As easy as it may be to be pessimistic about the future of the U.S. oil and gas industry, there are some reasons for guarded optimism in 2021 and beyond. First, as 2020 closes, the industry continues to add drilling rigs, with its biggest rig count gain of the year occurring the week ending Dec. 11. As vaccinations begin worldwide, prospects for global economic recovery and a return to more typical levels of energy demand have improved, with light at the end of the tunnel finally seeming within reach. In short, while further corporate rationalization, consolidation, and belt-tightening should be expected, the worst is likely to soon be behind us, with the industry’s competitiveness as a lower cost, more efficient producer primed to fuel its return to strength and profitability during the coming recovery.

As the industry seeks opportunities to capitalize on its newfound efficiencies, it must also continue to work to significantly improve its greenhouse gas emissions (GHG) and environmental, social, governance (ESG) performance. In that regard, U.S. producers are increasingly announcing programs to address methane emissions and flaring, with many improvements stemming from the implementation of ESG programs. In December, ExxonMobil announced that it would significantly reduce its greenhouse gas emissions, by as much as 20%, by 2025. This is a significant development that will serve to help lead the industry to increase its performance on the sustainability front, which cannot come soon enough, as underscored by French gas distribution entity Engie’s recent decision to not buy U.S. gas from LNG producer NextDecade over concerns about the release of methane. In sum, while the bars continue to tighten, we can expect the U.S. industry to rise to the occasion, with technological advances leading the way.

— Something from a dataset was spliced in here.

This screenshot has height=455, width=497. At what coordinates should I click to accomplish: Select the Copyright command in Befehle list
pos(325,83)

Without a doubt, 2020 was a tough year for the industry, maybe the toughest ever. However, the year is ending with some positive indications for the future. U.S. LNG exports reached a new record in November. The U.S. Department of Energy extended seven U.S. LNG export authorizations to 2040. Bank of America announced that it believes that Asian LNG demand will remain strong enough in 2021 to prevent major U.S. cargo cancellations. Wood Mackenzie has predicted that global LNG demand will grow through 2030 at a rate of 4% per year, with a potential shortfall of 12.8 billion cubic feet per day (Bcf/d) of gas by the end of the decade. Finally, many FIDs for LNG export projects and expansions that were postponed in 2020 are likely to occur in 2021. In fact, eight projects with a combined volume of 17.3 Bcf/d are expected to have FIDs announced in the coming year. Crude oil exports, which fell drastically in 2020 and have been slow to recover, are recovering as well.

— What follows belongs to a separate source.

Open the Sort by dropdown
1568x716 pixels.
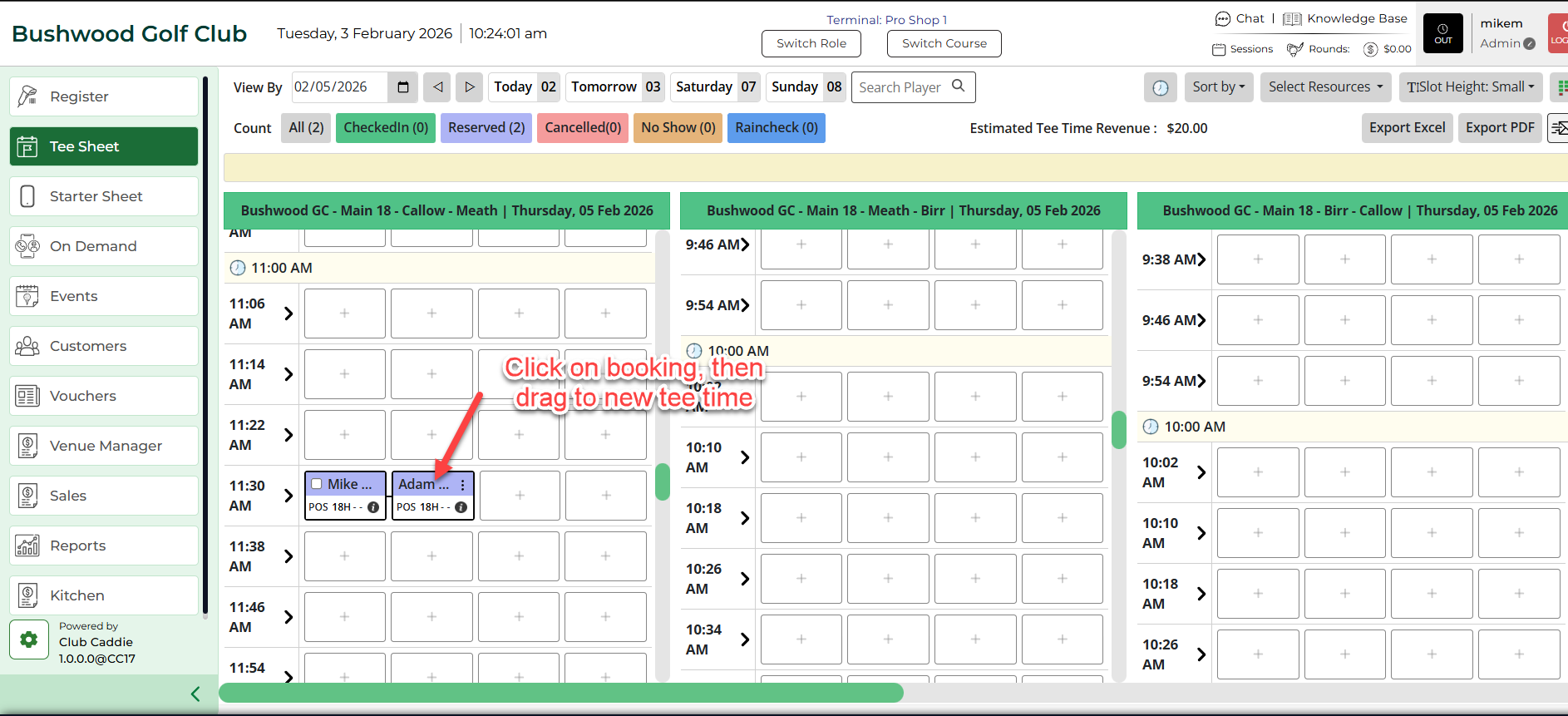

To be sure, many wildcards will impact the U.S. oil and gas industry. Continued uncertainty over OPEC+ quotas and its ability to hold down production will continue to keep us guessing. U.S. foreign policy is expected to move away from its recent pro-Saudi Arabia and anti-Iran posture, with implications for future production in the Gulf region. Global investment will likely continue to view oil and gas investments unfavorably, making capital harder to raise. Regulation of U.S. oil and gas is going to become more difficult. All that being said, there are real reasons to be optimistic about the future and hopeful that the same kind of innovation that opened up the shale plays will help meet these challenging times. With history as our guide, it would be a fool’s errand to bet against this industry.

About the author: Jack Belcher joins Cornerstone in 2019 with over 25 years of experience in energy and energy policy. As senior vice president of Cornerstone Energy Solutions, he provides strategic and tactical advice to energy and transportation companies and financial institutions, focusing on government relations, regulatory affairs, public policy, strategical communications, situational risk management, and Environmental, Social, and Governance (ESG) performance. Jack also serves as managing director of the National Ocean Policy Coalition.